Wednesday, March 16, 2016

O saldo é animador


 Pedro J. Bondaczuk


A reunião de cúpula de Genebra, levada a efeito anteontem e ontem pelo presidente norte-americano Ronald Reagan e pelo secretário-geral do Partido Comunista Soviético, Mikhail Gorbachev, mesmo que não apresente resultados espetaculares, certamente terá um grande mérito. O de quebrar o longo e perigoso congelamento de relações entre as superpotências, iniciado após a invasão russa no Afeganistão e que chegou ao seu ponto crítico em 1983, quando um Boeing da Korean Airlines, da Coréia do Sul, foi abatido sobre território da URSS, levando a bordo quase duas centenas de pessoas.

Pela reação das duas delegações, especula-se eu nenhuma das partes sairá de mãos vazias desse encontro histórico que ganhou essas características não tanto pelos acordos que possam ter sido firmados, mas pelas circunstâncias em que se realizou. Espera-se que tenha sido acertada, pelo menos, uma substancial redução de mísseis estratégicos de ambas as partes, desafogando um pouquinho o território europeu, hoje um virtual campo minado nuclear.

As indicações mais seguras de que pelo menos algum saldo bom foi obtido vêm da própria urgência com que a liderança do Cremlin reservou espaço na TV estatal do país. Quando um líder soviético fala na televisão pessoalmente, é porque tem um grande comunicado a fazer. Do contrário, deixa a tarefa para subalternos.

O fato de Reagan e Gorbachev terem mantido tantos encontros reservados, fora da pauta, é um outro bom sintoma. Revela que pelo menos em nível pessoal, se estabeleceu uma certa simpatia mútua, ou na pior das hipóteses, um mútuo respeito. Certamente o longo passeio que os dois líderes deram anteontem, na gélida noite de Genebra, na companhia apenas dos respectivos intérpretes, não foi para apreciar as belezas do lago que banha essa importante cidade suíça.

Nem essa conversa foi acerca de banalidades, como por exemplo, sobre o frio que estava fazendo, sobre o chá que as duas primeiras damas tomaram juntas ou sobre a saúde dos respectivos filhos. Eles devem ter explorado os inúmeros pontos que têm em comum.

Aliás, pela primeira vez na história das reuniões de cúpula, as esposas dos respectivos líderes tiveram uma participação decisiva e, estejam certos, não restrita ao terreno meramente social. Ambas são mulheres brilhantes, bonitas, charmosas, mas acima de tudo inteligentes e participantes.

Nancy há muito vem se destacando pela cruzada que promove, junto às primeiras damas de vários países para coibir o tráfico de entorpecentes, não somente nos Estados Unidos, mas no mundo todo. Raisa acompanhou o marido em todas as viagens, internas e externas, que fez, antes e depois dele se tornar o número um do Cremlin, surpreendendo os jornalistas pelas respostas rápidas e seguras que sempre teve para todas as questões que lhe foram formuladas.
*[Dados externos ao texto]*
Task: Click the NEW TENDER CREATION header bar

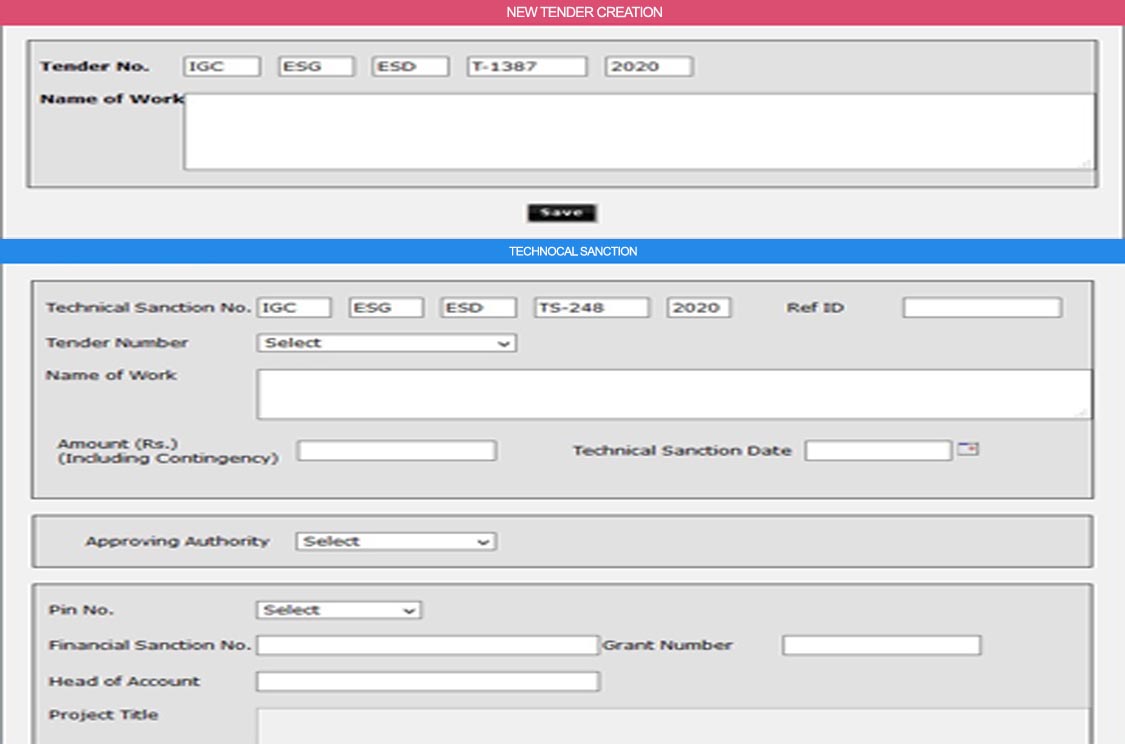Action: tap(562, 12)
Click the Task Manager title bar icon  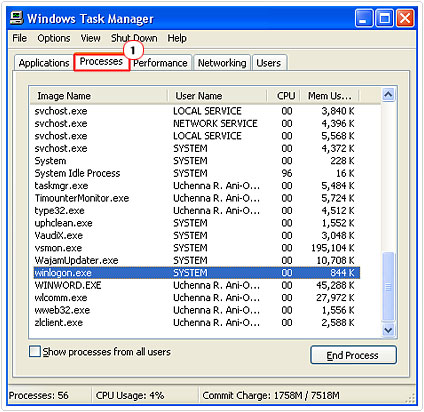[16, 18]
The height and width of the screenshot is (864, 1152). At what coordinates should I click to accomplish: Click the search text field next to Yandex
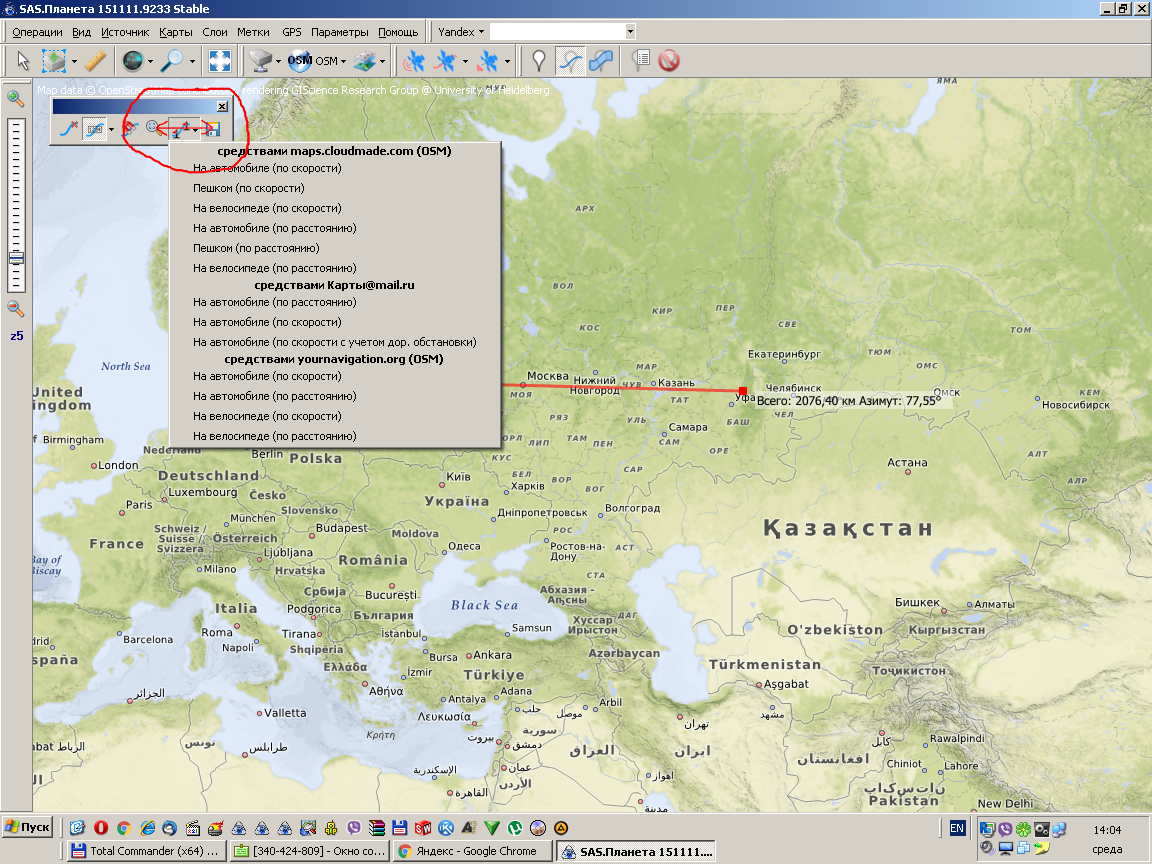556,32
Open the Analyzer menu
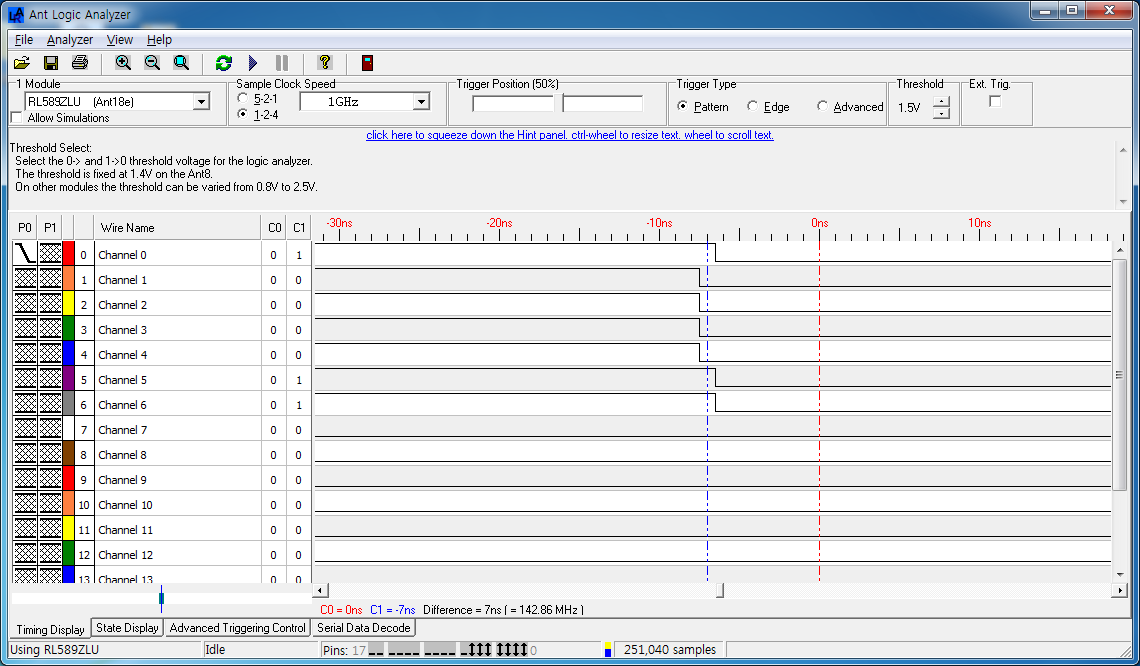 [69, 40]
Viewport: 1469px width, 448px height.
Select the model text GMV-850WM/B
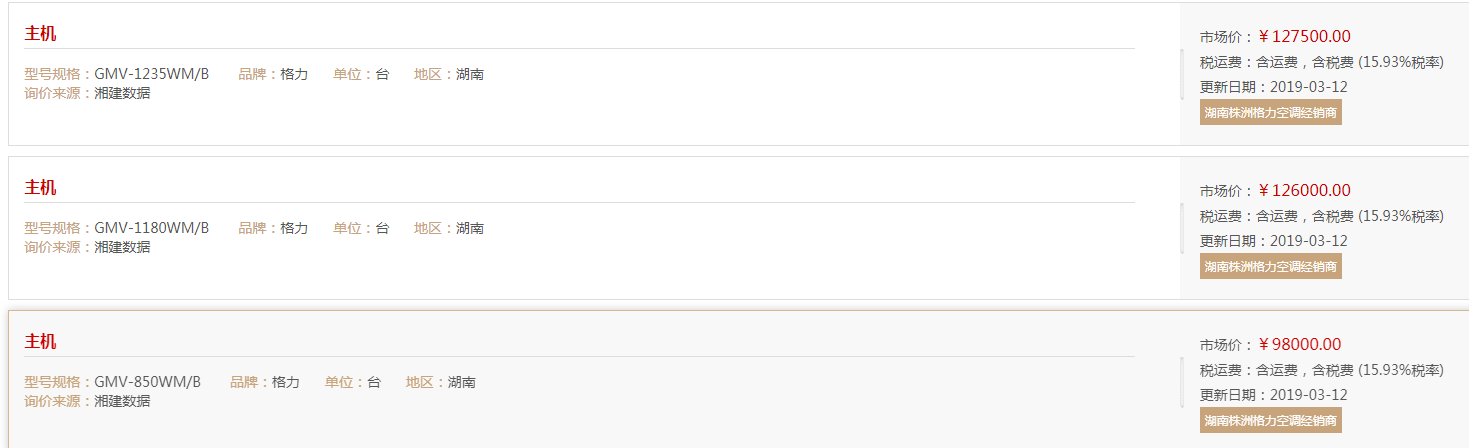click(148, 382)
Apesar de um certo desencanto que se nota entre os comentaristas políticos internacionais, Reagan e Gorbachev sobem agora no conceito desses mesmos analistas e atingem o status de autênticos estadistas. Embora talvez todos eles neguem essa automática ascensão. Os dotes de comunicação do presidente norte-americano e seu encanto pessoal igualam-se aos de Franklin Delano Roosevelt, se é que não os superam.

Quanto ao “pedigree” do líder soviético, isso nem se discute. Pode ser que ele não possua a astúcia de um Stalin, mas tem muito maior fundamento cultural do que o sanguinário “paizinho” da Rússia. Tem a mesma sagacidade de Kruschev, mas sem a sua grossura. Ostenta idêntico realismo de Andropov, mas sem a sua debilidade. Com Brezhnev e Chernenko nem é possível estabelecer qualquer termo de comparação. É uma diferença notável!
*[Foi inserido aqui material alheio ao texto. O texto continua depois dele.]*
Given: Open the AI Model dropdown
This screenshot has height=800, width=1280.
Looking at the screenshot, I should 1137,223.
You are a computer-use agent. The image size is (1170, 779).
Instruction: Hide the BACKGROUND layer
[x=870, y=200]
Ou estamos muito enganados, mesmo com a experiência ditada por anos de prática na análise de fatos internacionais, ou esta reunião de Genebra teve saldos muito bons a apresentar. Pode ser que não tão bombásticos quanto a opinião pública esperava e que seriam de se desejar. É possível que sejam aquém, até, do que os próprios interlocutores desse encontro esperavam.
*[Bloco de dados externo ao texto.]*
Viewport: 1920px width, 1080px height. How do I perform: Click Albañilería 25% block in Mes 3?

Mas que podem extinguir com aquilo que Ronald Reagan denominou de “a paranóia das superpotências”, disso não temos dúvidas. Se for assim, o mundo poderá, doravante, respirar pelo menos um pouco mais aliviado, ciente de que a razão ainda está predominando sobre os instintos.

(Artigo publicado na página 10, Internacional, do Correio Popular, em 21 de novembro de 1985).